What is required >> Exactly as written, reproduce all of the entries.

Given data >>
--
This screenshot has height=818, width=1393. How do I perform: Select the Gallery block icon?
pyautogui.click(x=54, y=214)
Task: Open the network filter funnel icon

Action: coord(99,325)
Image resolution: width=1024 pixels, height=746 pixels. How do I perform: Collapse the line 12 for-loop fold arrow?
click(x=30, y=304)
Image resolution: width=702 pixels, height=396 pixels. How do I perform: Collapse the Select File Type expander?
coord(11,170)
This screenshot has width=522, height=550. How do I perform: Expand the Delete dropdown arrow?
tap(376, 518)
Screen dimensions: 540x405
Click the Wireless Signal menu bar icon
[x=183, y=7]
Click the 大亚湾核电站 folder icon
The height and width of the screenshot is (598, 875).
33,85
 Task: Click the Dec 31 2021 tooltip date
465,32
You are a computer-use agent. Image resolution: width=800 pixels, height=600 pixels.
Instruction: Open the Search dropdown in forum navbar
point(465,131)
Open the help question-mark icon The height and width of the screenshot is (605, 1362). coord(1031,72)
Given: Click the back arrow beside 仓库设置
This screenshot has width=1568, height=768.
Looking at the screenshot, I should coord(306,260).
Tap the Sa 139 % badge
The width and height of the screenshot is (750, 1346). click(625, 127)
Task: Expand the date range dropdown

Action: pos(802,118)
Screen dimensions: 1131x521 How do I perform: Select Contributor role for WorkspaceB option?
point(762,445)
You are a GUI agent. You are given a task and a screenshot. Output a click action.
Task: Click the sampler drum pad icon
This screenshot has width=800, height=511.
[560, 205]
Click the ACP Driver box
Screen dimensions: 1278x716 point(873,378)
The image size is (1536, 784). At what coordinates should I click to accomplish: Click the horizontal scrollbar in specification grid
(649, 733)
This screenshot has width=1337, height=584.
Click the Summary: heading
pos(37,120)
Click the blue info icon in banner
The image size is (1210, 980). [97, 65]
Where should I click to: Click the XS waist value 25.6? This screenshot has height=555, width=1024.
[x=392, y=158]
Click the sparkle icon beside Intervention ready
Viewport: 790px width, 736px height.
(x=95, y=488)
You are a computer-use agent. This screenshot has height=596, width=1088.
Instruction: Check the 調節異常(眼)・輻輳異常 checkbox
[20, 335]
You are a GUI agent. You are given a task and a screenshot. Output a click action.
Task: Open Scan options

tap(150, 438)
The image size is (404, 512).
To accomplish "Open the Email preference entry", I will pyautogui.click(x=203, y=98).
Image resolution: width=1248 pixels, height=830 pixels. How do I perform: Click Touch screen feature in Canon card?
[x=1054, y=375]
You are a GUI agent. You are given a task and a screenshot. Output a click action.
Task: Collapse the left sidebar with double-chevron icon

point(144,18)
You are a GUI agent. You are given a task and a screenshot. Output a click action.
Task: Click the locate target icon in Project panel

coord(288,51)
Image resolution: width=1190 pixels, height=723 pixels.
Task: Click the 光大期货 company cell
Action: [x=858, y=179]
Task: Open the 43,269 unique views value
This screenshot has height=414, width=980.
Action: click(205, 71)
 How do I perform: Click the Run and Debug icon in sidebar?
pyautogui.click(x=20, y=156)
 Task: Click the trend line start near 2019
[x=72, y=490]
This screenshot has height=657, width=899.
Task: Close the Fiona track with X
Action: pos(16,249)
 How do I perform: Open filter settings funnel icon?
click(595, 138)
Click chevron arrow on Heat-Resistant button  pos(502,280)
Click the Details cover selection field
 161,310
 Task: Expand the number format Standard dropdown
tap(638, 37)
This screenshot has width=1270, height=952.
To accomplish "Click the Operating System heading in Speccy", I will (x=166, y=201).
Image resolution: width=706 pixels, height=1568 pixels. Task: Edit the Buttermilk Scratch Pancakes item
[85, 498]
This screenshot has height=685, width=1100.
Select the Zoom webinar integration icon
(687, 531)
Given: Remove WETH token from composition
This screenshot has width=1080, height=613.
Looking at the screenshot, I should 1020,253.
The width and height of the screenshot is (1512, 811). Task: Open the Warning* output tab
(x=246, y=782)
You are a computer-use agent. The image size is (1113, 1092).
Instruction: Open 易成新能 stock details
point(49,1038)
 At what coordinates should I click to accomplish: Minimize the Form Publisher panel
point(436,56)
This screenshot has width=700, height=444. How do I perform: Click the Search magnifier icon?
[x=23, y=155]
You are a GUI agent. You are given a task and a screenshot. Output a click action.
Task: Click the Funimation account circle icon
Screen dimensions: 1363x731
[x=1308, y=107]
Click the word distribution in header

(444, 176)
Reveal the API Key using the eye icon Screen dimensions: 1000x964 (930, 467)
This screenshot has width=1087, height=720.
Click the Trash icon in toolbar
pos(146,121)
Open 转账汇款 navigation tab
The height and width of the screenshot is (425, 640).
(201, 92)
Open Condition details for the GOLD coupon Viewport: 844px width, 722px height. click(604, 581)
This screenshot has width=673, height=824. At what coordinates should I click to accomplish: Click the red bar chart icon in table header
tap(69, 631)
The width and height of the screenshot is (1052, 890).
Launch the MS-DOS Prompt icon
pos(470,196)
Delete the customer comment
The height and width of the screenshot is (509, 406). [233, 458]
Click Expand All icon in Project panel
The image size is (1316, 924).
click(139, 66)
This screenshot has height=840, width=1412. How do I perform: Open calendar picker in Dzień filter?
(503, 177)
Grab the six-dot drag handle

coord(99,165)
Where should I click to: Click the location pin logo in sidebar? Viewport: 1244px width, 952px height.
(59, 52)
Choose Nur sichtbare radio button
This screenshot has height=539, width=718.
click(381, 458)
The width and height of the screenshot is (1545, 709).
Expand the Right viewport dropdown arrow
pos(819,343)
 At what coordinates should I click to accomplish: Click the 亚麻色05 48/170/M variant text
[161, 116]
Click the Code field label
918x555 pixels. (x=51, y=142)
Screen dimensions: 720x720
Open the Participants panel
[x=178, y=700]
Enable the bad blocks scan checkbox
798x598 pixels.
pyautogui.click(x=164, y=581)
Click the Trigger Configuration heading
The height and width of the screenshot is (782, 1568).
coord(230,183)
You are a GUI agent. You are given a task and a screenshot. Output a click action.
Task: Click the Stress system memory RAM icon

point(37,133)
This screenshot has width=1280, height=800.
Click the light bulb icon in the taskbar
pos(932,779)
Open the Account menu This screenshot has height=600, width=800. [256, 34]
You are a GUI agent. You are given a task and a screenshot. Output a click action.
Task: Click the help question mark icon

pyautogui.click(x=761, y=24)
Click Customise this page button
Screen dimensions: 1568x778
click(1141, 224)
--
Output below >>
This screenshot has height=818, width=1393. How do I perform: Select the Gallery block icon?
pyautogui.click(x=54, y=214)
Task: Open the network filter funnel icon

Action: coord(99,325)
Image resolution: width=1024 pixels, height=746 pixels. How do I perform: Collapse the line 12 for-loop fold arrow?
click(x=30, y=304)
Image resolution: width=702 pixels, height=396 pixels. How do I perform: Collapse the Select File Type expander?
coord(11,170)
This screenshot has width=522, height=550. How do I perform: Expand the Delete dropdown arrow?
tap(376, 518)
Screen dimensions: 540x405
Click the Wireless Signal menu bar icon
[x=183, y=7]
Click the 大亚湾核电站 folder icon
The height and width of the screenshot is (598, 875).
33,85
 Task: Click the Dec 31 2021 tooltip date
465,32
You are a computer-use agent. Image resolution: width=800 pixels, height=600 pixels.
Instruction: Open the Search dropdown in forum navbar
point(465,131)
Open the help question-mark icon The height and width of the screenshot is (605, 1362). coord(1031,72)
Given: Click the back arrow beside 仓库设置
This screenshot has width=1568, height=768.
Looking at the screenshot, I should coord(306,260).
Tap the Sa 139 % badge
The width and height of the screenshot is (750, 1346). click(625, 127)
Task: Expand the date range dropdown

Action: pos(802,118)
Screen dimensions: 1131x521 How do I perform: Select Contributor role for WorkspaceB option?
point(762,445)
You are a GUI agent. You are given a task and a screenshot. Output a click action.
Task: Click the sampler drum pad icon
This screenshot has width=800, height=511.
[560, 205]
Click the ACP Driver box
Screen dimensions: 1278x716 point(873,378)
The image size is (1536, 784). At what coordinates should I click to accomplish: Click the horizontal scrollbar in specification grid
(649, 733)
This screenshot has width=1337, height=584.
Click the Summary: heading
pos(37,120)
Click the blue info icon in banner
The image size is (1210, 980). [97, 65]
Where should I click to: Click the XS waist value 25.6? This screenshot has height=555, width=1024.
[x=392, y=158]
Click the sparkle icon beside Intervention ready
Viewport: 790px width, 736px height.
(x=95, y=488)
You are a computer-use agent. This screenshot has height=596, width=1088.
Instruction: Check the 調節異常(眼)・輻輳異常 checkbox
[20, 335]
You are a GUI agent. You are given a task and a screenshot. Output a click action.
Task: Open Scan options

tap(150, 438)
The image size is (404, 512).
To accomplish "Open the Email preference entry", I will pyautogui.click(x=203, y=98).
Image resolution: width=1248 pixels, height=830 pixels. How do I perform: Click Touch screen feature in Canon card?
[x=1054, y=375]
You are a GUI agent. You are given a task and a screenshot. Output a click action.
Task: Collapse the left sidebar with double-chevron icon

point(144,18)
You are a GUI agent. You are given a task and a screenshot. Output a click action.
Task: Click the locate target icon in Project panel

coord(288,51)
Image resolution: width=1190 pixels, height=723 pixels.
Task: Click the 光大期货 company cell
Action: [x=858, y=179]
Task: Open the 43,269 unique views value
This screenshot has height=414, width=980.
Action: click(205, 71)
 How do I perform: Click the Run and Debug icon in sidebar?
pyautogui.click(x=20, y=156)
 Task: Click the trend line start near 2019
[x=72, y=490]
This screenshot has height=657, width=899.
Task: Close the Fiona track with X
Action: pos(16,249)
 How do I perform: Open filter settings funnel icon?
click(595, 138)
Click chevron arrow on Heat-Resistant button  pos(502,280)
Click the Details cover selection field
 161,310
 Task: Expand the number format Standard dropdown
tap(638, 37)
This screenshot has width=1270, height=952.
To accomplish "Click the Operating System heading in Speccy", I will (x=166, y=201).
Image resolution: width=706 pixels, height=1568 pixels. Task: Edit the Buttermilk Scratch Pancakes item
[85, 498]
This screenshot has height=685, width=1100.
Select the Zoom webinar integration icon
(687, 531)
Given: Remove WETH token from composition
This screenshot has width=1080, height=613.
Looking at the screenshot, I should 1020,253.
The width and height of the screenshot is (1512, 811). Task: Open the Warning* output tab
(x=246, y=782)
You are a computer-use agent. The image size is (1113, 1092).
Instruction: Open 易成新能 stock details
point(49,1038)
 At what coordinates should I click to accomplish: Minimize the Form Publisher panel
point(436,56)
This screenshot has width=700, height=444. How do I perform: Click the Search magnifier icon?
[x=23, y=155]
You are a GUI agent. You are given a task and a screenshot. Output a click action.
Task: Click the Funimation account circle icon
Screen dimensions: 1363x731
[x=1308, y=107]
Click the word distribution in header

(444, 176)
Reveal the API Key using the eye icon Screen dimensions: 1000x964 (930, 467)
This screenshot has width=1087, height=720.
Click the Trash icon in toolbar
pos(146,121)
Open 转账汇款 navigation tab
The height and width of the screenshot is (425, 640).
(201, 92)
Open Condition details for the GOLD coupon Viewport: 844px width, 722px height. click(604, 581)
This screenshot has width=673, height=824. At what coordinates should I click to accomplish: Click the red bar chart icon in table header
tap(69, 631)
The width and height of the screenshot is (1052, 890).
Launch the MS-DOS Prompt icon
pos(470,196)
Delete the customer comment
The height and width of the screenshot is (509, 406). [233, 458]
Click Expand All icon in Project panel
The image size is (1316, 924).
click(139, 66)
This screenshot has height=840, width=1412. How do I perform: Open calendar picker in Dzień filter?
(503, 177)
Grab the six-dot drag handle

coord(99,165)
Where should I click to: Click the location pin logo in sidebar? Viewport: 1244px width, 952px height.
(59, 52)
Choose Nur sichtbare radio button
This screenshot has height=539, width=718.
click(381, 458)
The width and height of the screenshot is (1545, 709).
Expand the Right viewport dropdown arrow
pos(819,343)
 At what coordinates should I click to accomplish: Click the 亚麻色05 48/170/M variant text
[161, 116]
Click the Code field label
918x555 pixels. (x=51, y=142)
Screen dimensions: 720x720
Open the Participants panel
[x=178, y=700]
Enable the bad blocks scan checkbox
798x598 pixels.
pyautogui.click(x=164, y=581)
Click the Trigger Configuration heading
The height and width of the screenshot is (782, 1568).
coord(230,183)
You are a GUI agent. You are given a task and a screenshot. Output a click action.
Task: Click the Stress system memory RAM icon

point(37,133)
This screenshot has width=1280, height=800.
Click the light bulb icon in the taskbar
pos(932,779)
Open the Account menu This screenshot has height=600, width=800. [256, 34]
You are a GUI agent. You are given a task and a screenshot. Output a click action.
Task: Click the help question mark icon

pyautogui.click(x=761, y=24)
Click Customise this page button
Screen dimensions: 1568x778
click(1141, 224)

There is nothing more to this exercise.